Everyone expects Sisi to win. He is genuinely popular among older Egyptians who want a strong hand to restore stability. The opposition, both Islamist and secular, has been corralled – in large part as a result of the extensive military crackdown that has seen large numbers arrested, especially from the now banned Muslim Brotherhood.
Sisi will also have strong backing from outside the country. Israel is certainly happier that the military is back in charge after the brief reign of the Muslim Brotherhood. Saudi Arabia and the UAE have been pouring money into Egypt in support of the military since last year's coup.
I fear, however, that a Sisi presidency is not going to return stability to Egypt in the short-to-medium term. As I note in Next-Gen Jihad in the Middle East, published today, this has major implications for the region and even for Australia.
A return to authoritarianism may provide a short-term balm for those who feared the ascent of Islamists over the last three years. But as history has shown repeatedly, authoritarianism in the Middle East has also been a great incubator and amplifier for extremist ideas and activism.
As I explain in my paper, at the heart of the problem in Egypt is the conflict between the military and the Brotherhood.
The military and the security services – or at least the most hard-line elements in each – seem to genuinely believe they can wipe the Brotherhood out.
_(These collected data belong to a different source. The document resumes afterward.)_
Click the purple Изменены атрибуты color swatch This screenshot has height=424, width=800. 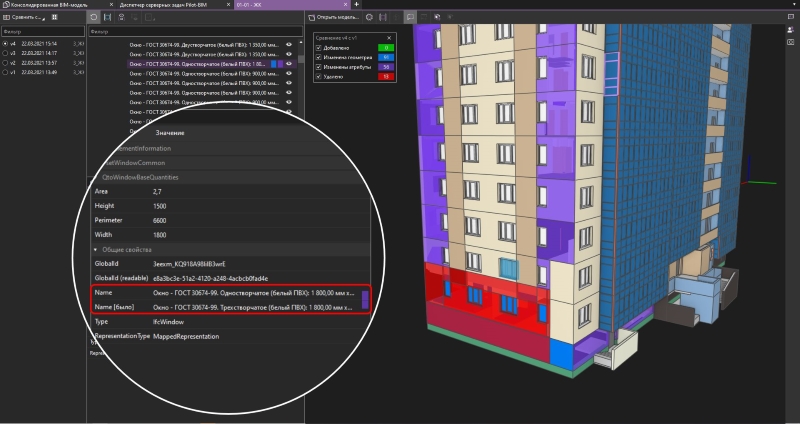386,67
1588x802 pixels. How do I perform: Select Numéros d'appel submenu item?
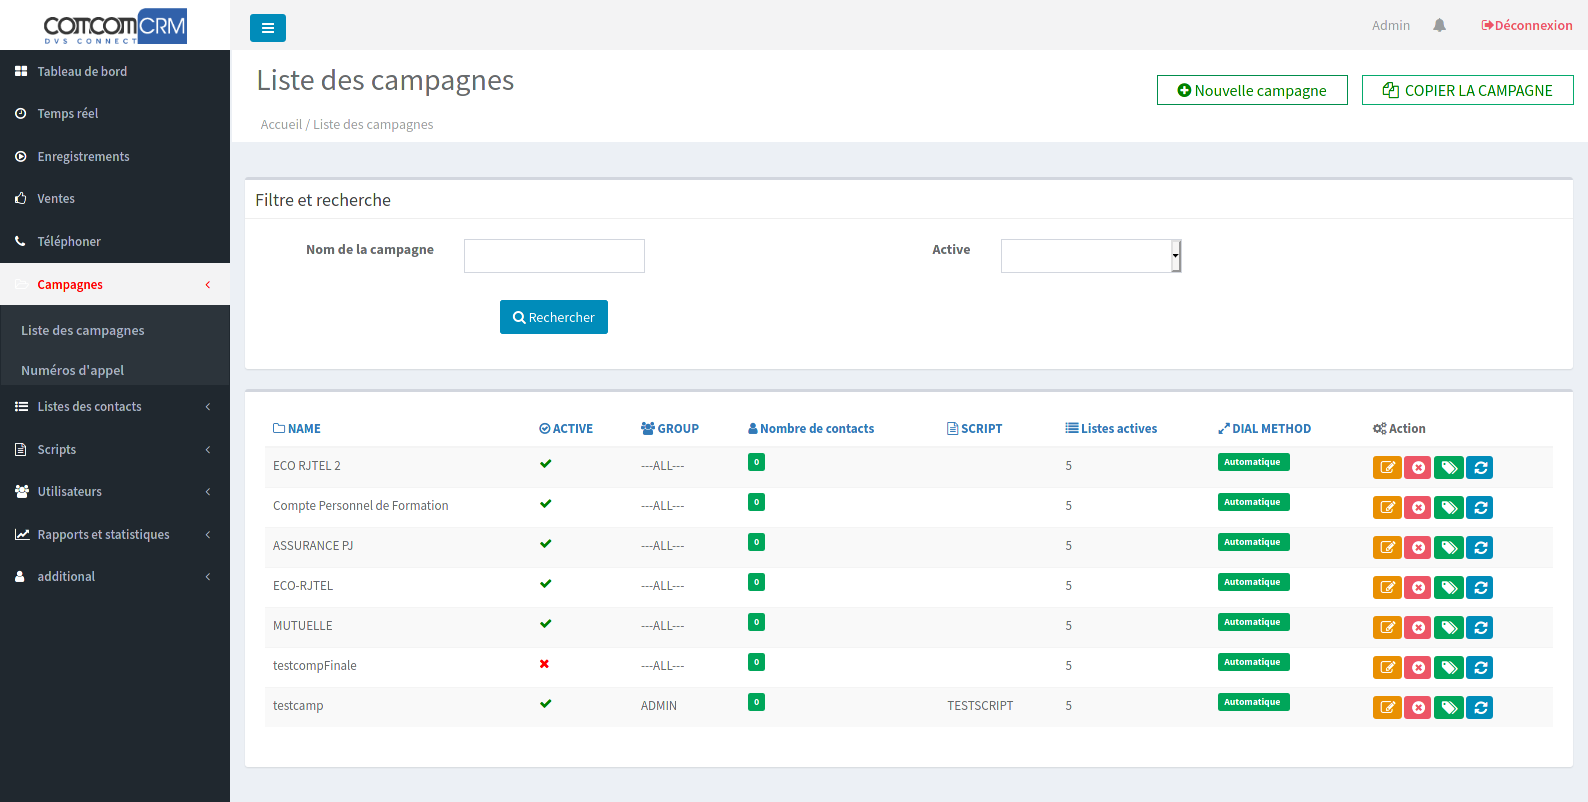point(72,370)
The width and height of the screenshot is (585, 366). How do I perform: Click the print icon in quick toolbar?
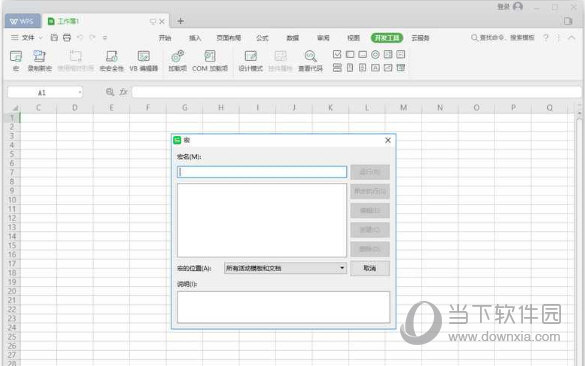pos(67,38)
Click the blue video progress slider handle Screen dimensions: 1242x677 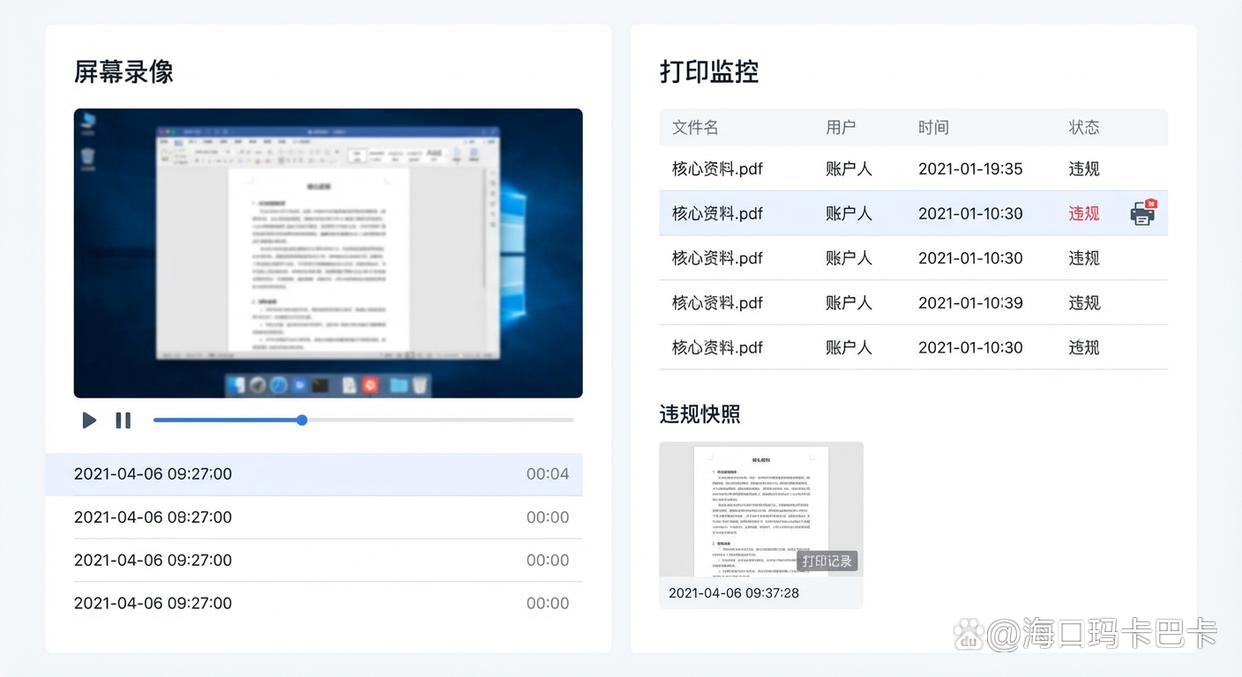pyautogui.click(x=301, y=420)
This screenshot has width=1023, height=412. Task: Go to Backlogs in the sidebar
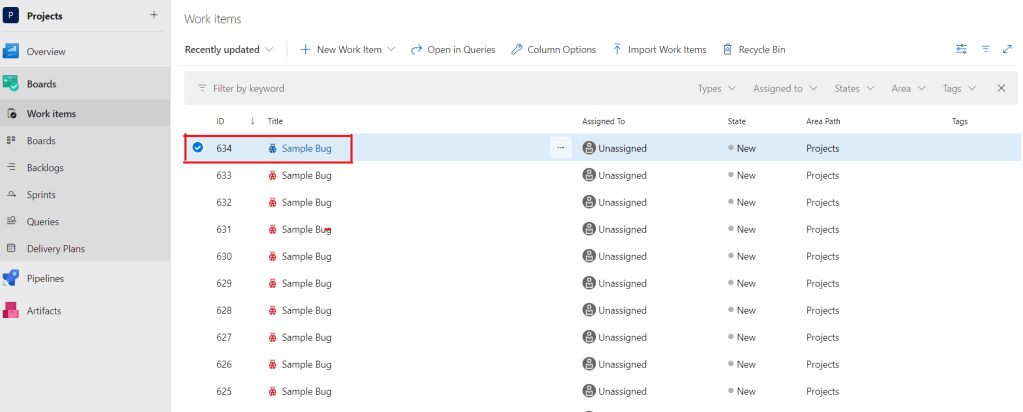tap(45, 168)
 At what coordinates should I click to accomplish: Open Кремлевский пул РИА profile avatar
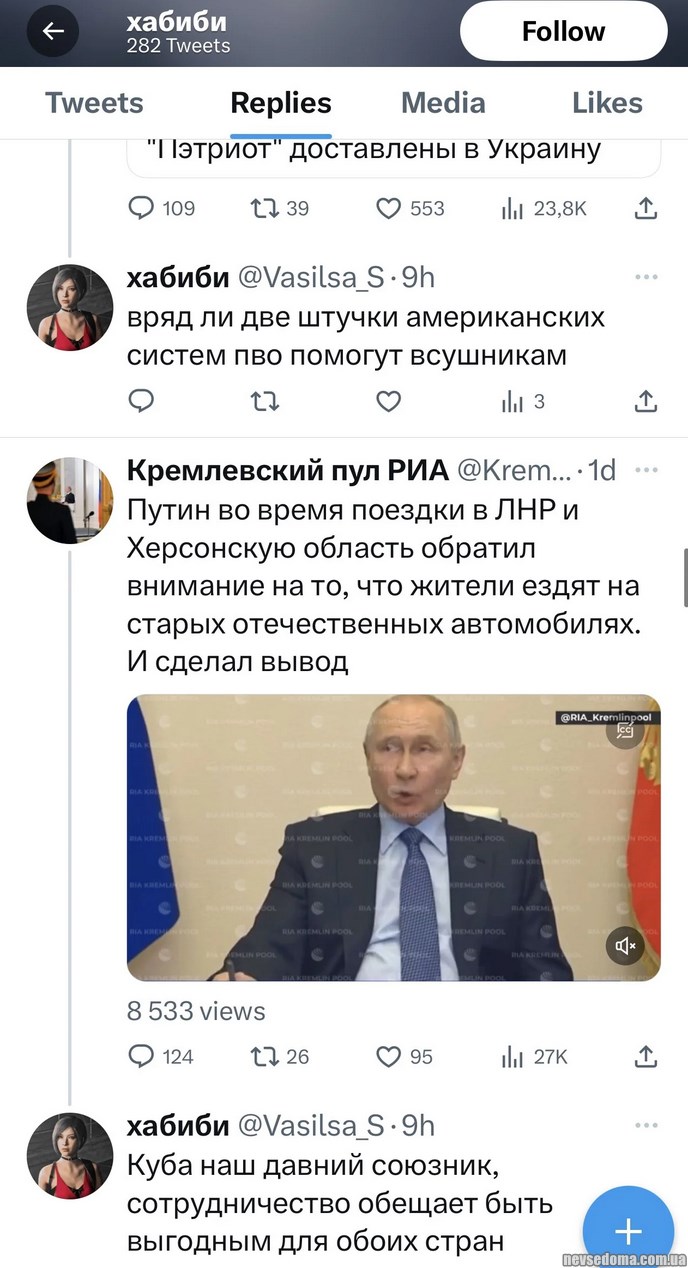(x=69, y=500)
The Brotherhood, on the other hand, is more than happy to play the role of martyr to win back public support after its brief and incompetent rule.
But neither of these things is going to happen any time soon. And until Egypt's most important national institution reaches an accommodation with its largest opposition movement, there will violence, instability and radicalisation.
There are two main dangers. First, that the conflict will radicalise elements of the Brotherhood and other young Egyptians unhappy with the military crackdown. Some in the Brotherhood are already debating the wisdom of sticking to a non-violent approach to politics.
Second that the turmoil will be exploited by more extreme jihadist groups which are already fighting a serious insurgency in the Sinai and since the coup have been mounting more attacks in the rest of Egypt.
It may well be that the military will prevail eventually. But it took the Mubarak regime almost a decade in the 1990s to tackle a major challenge from Islamist groups that saw, among other things, terrorist attacks against foreign tourists, the mainstay of the Egyptian economy. That regime was more coherent and stronger than the current one. But most importantly, that regime was not facing the economic situation Egypt faces today, with a collapse in tourism and foreign investment (real foreign investment, not just Gulf largesse).
All of this should concern countries outside the region. The regional tumult from Syria to Libya has already created fertile ground for jihadist groups. The immediate concern is obviously with those foreigners – including Australians – travelling to Syria, where they are gaining combat experience and military skills, and can form new connections with extremist groups from around the world.
An extended period of unrest in Egypt will add to the regional turmoil and swell extremist numbers in the region even further. Given Egypt's historic role as a centre of Islamist thinking, the conflict there will throw up new leaders as well. And while it is true that the current focus of jihadist groups is on the Middle East, recent history teaches us that this can shift quickly. Most of al Qaeda's leaders were veterans of domestic conflicts in the region in the 1980s and 90s.
Of course, there is nothing inevitable about the trajectory of events in Egypt. It may be that once Sisi wins the presidential elections and after any subsequent parliamentary elections, the military will feel confident enough to seek an accommodation with the Brotherhood and pull back from its crackdown on political dissent. But at this stage, the polarised and uncompromising atmosphere does not make this seem likely.